-- Exercise data --
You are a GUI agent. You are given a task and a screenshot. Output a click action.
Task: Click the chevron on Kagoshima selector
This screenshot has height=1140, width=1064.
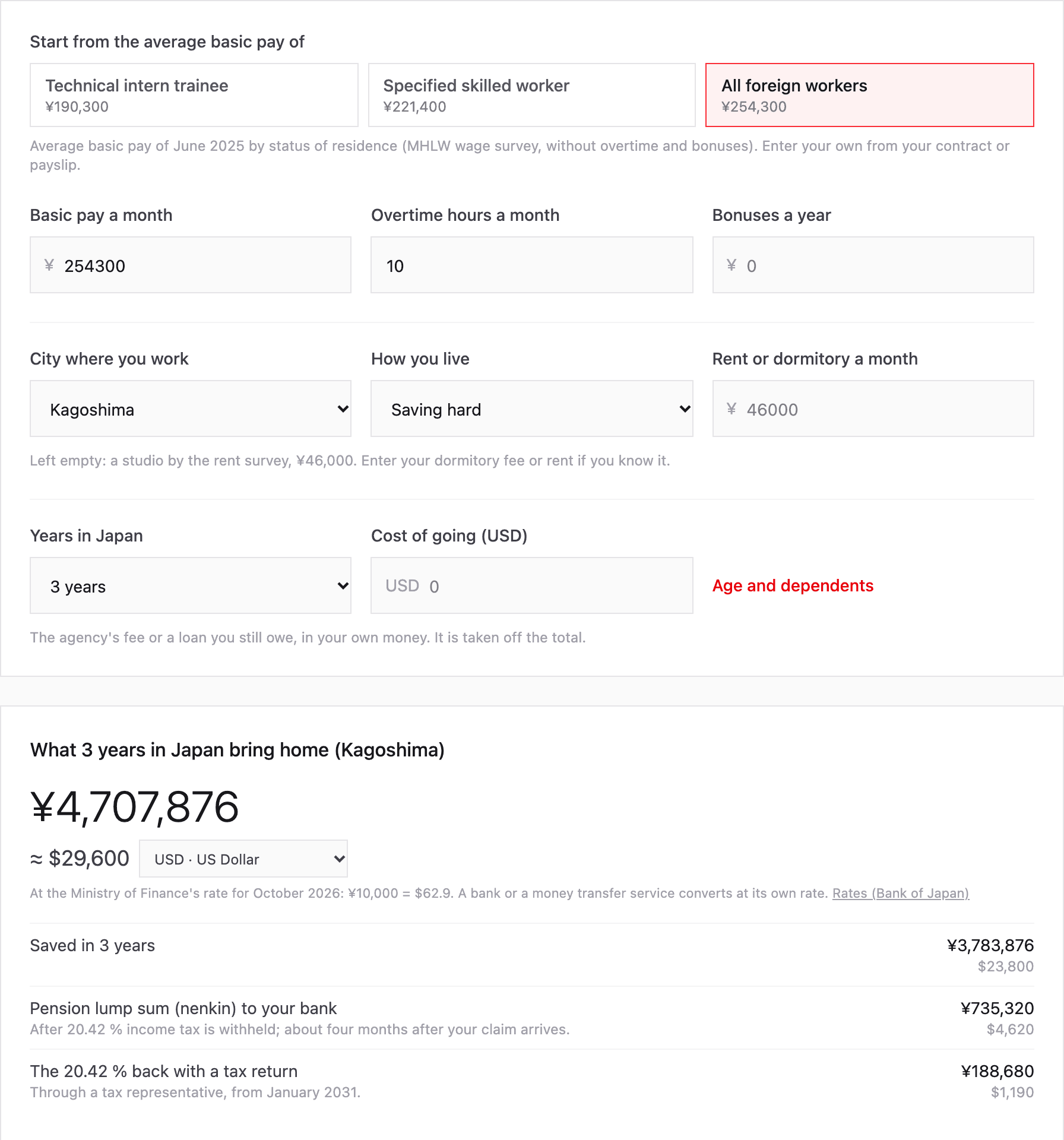tap(343, 408)
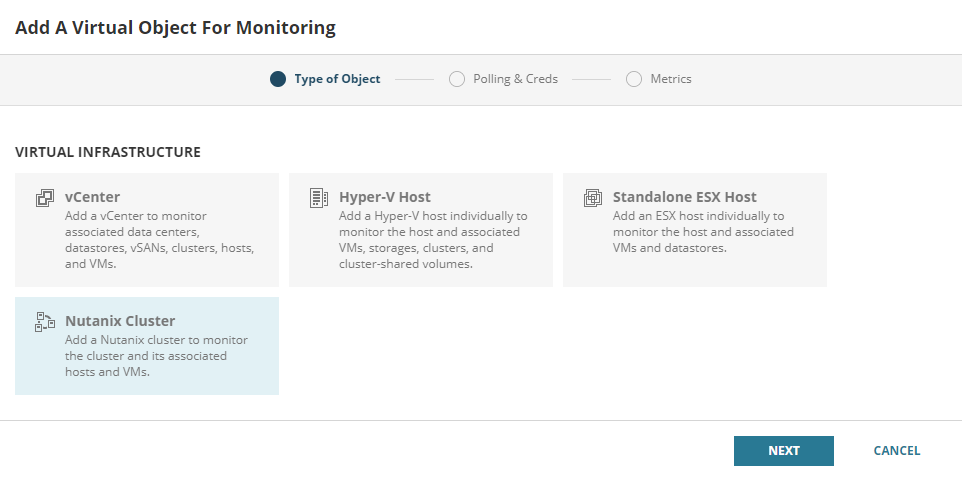Click the Hyper-V Host server icon
This screenshot has height=482, width=962.
319,197
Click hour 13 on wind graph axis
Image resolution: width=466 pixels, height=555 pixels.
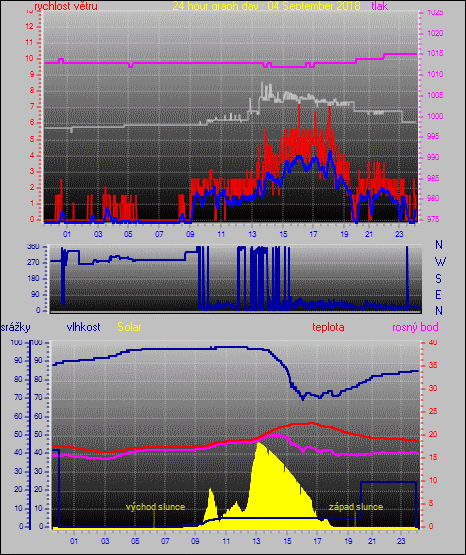tap(252, 234)
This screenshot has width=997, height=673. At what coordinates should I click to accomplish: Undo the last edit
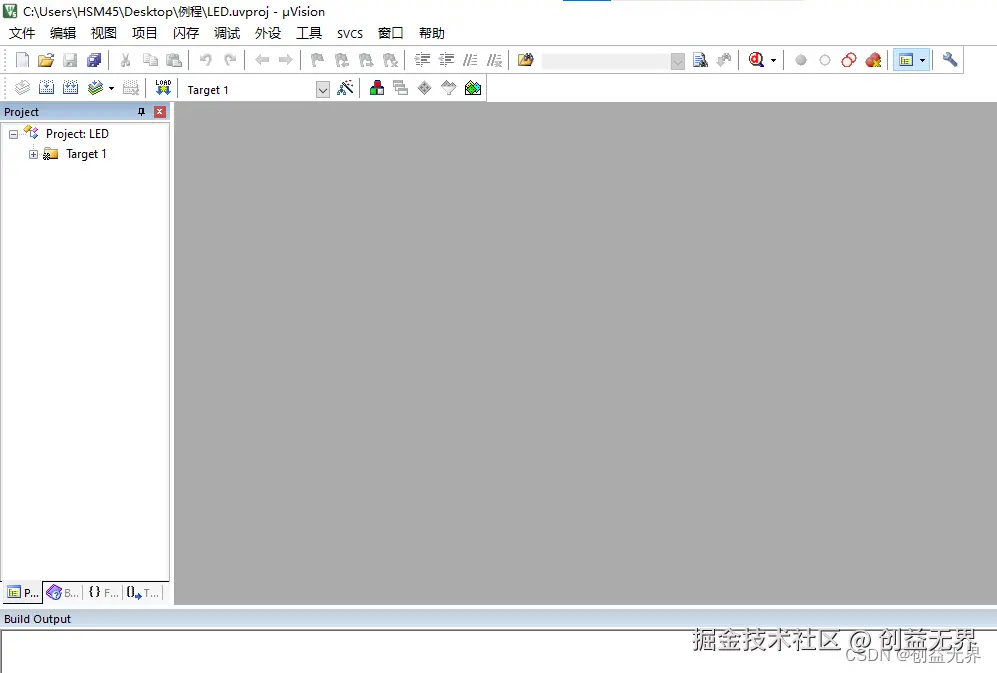pos(205,60)
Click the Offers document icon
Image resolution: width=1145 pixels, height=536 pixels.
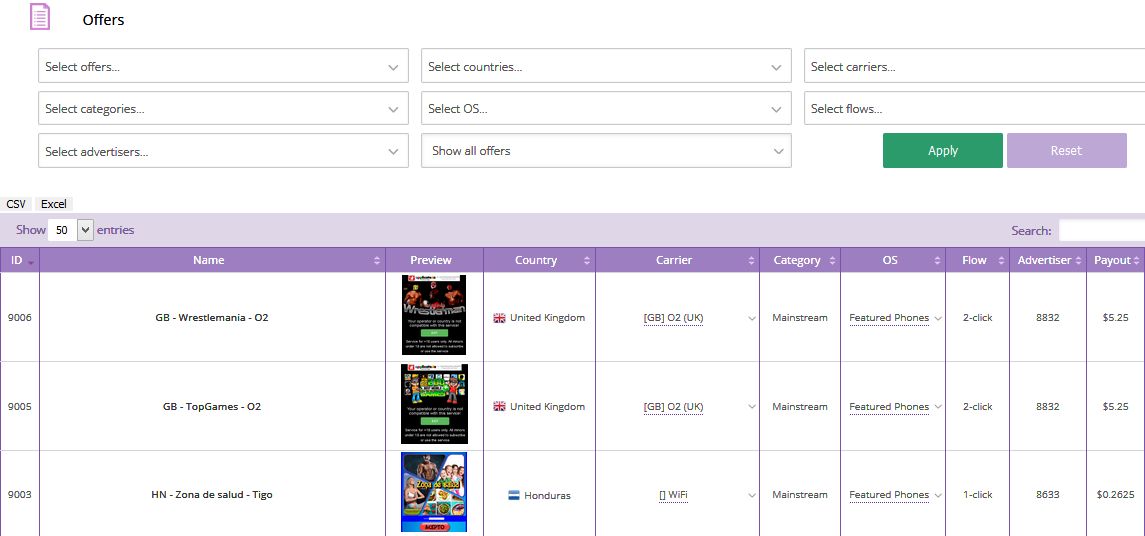point(40,17)
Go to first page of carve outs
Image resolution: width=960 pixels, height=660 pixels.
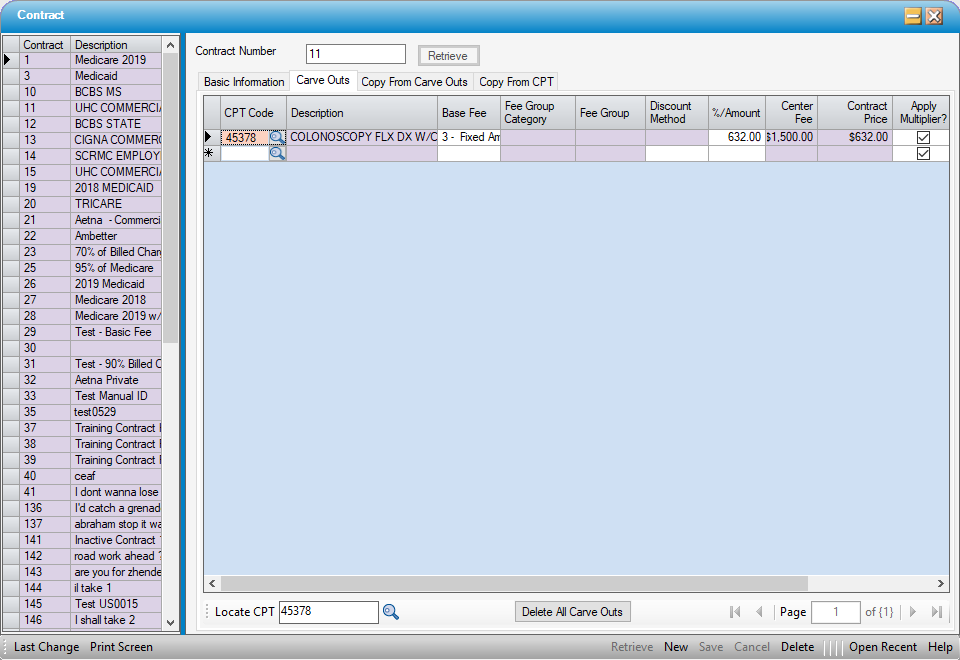(735, 612)
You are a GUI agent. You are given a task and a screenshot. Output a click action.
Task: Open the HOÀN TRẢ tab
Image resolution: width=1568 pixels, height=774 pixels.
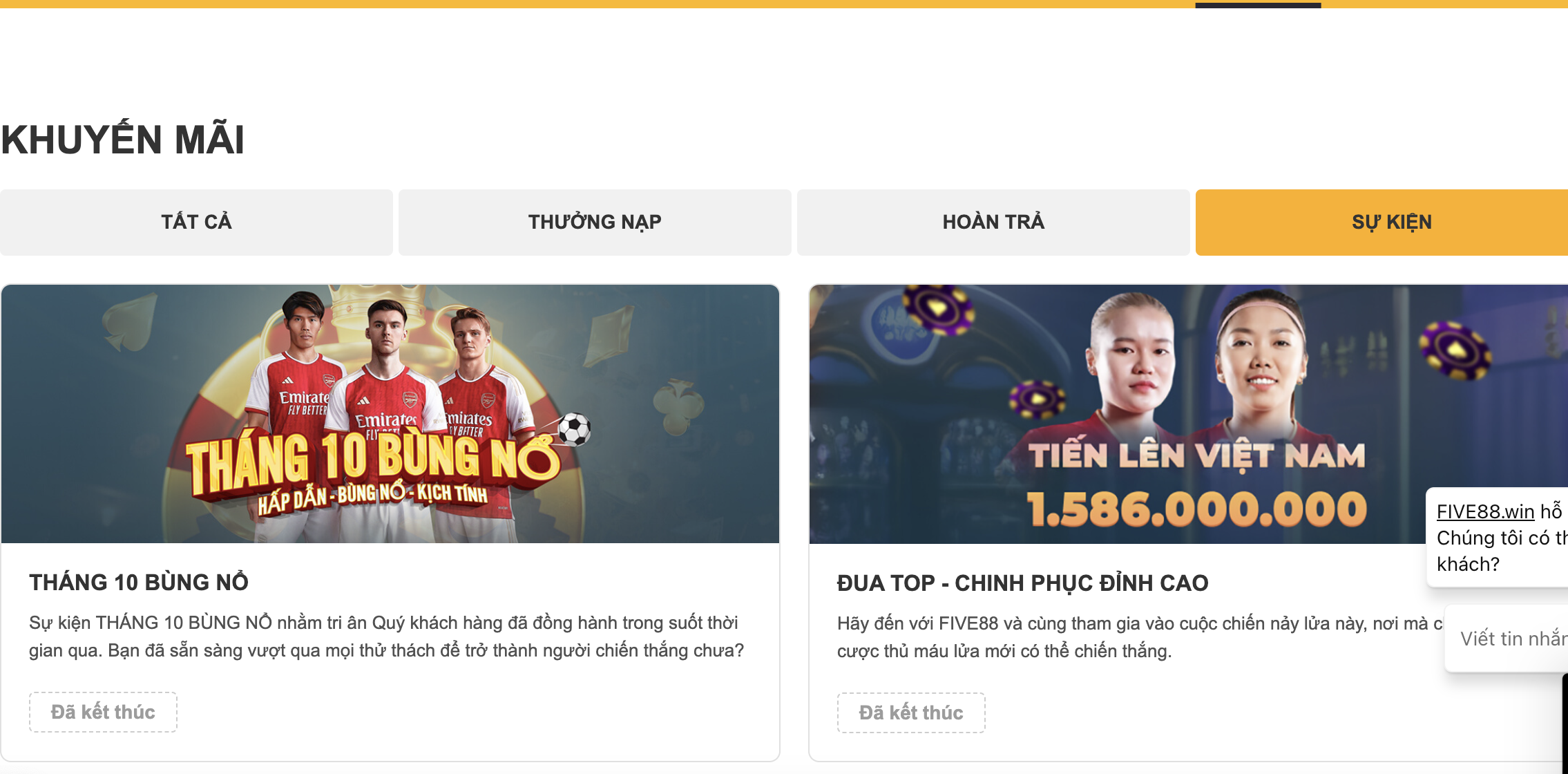[x=993, y=223]
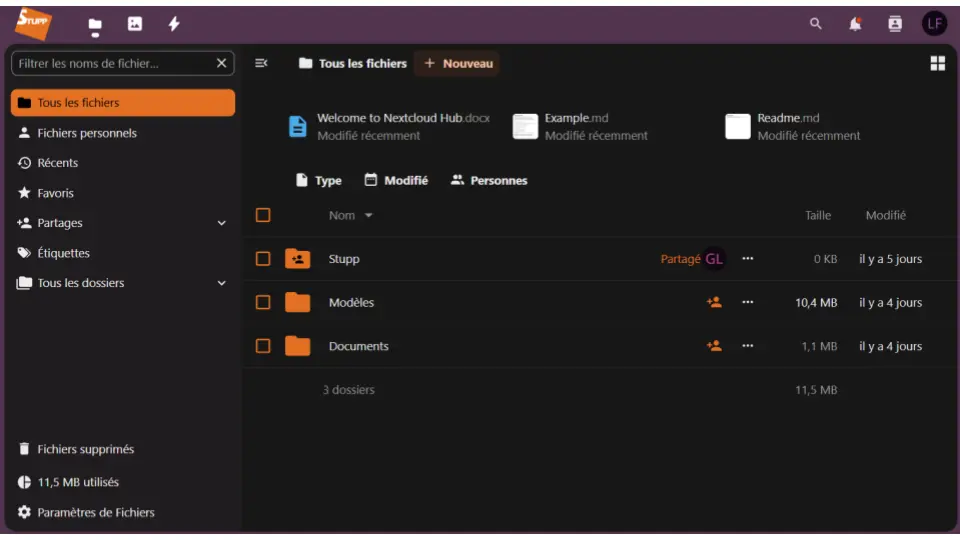Open the Photos app icon in top bar

pyautogui.click(x=135, y=24)
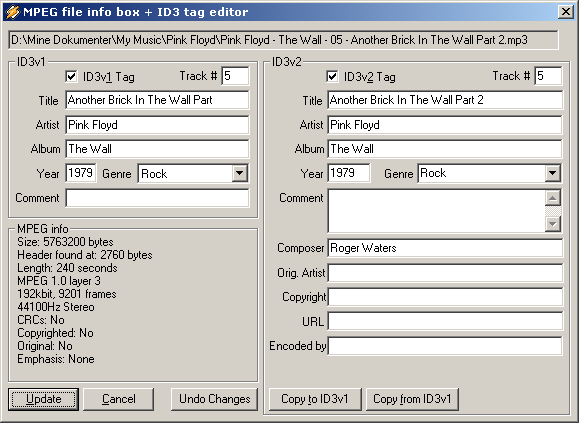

-- Task objective --
Once the line containing "Click the Offers document icon" is found in the records above, it and every line after it up to the last must be repeated exactly, without pictures.

-- Task response --
Click the Offers document icon
Image resolution: width=1145 pixels, height=536 pixels.
point(40,17)
Go to first page of carve outs
Image resolution: width=960 pixels, height=660 pixels.
(735, 612)
You are a GUI agent. You are given a task and a screenshot. Output a click action.
Task: Open the HOÀN TRẢ tab
Image resolution: width=1568 pixels, height=774 pixels.
[x=993, y=223]
Open the Photos app icon in top bar

pyautogui.click(x=135, y=24)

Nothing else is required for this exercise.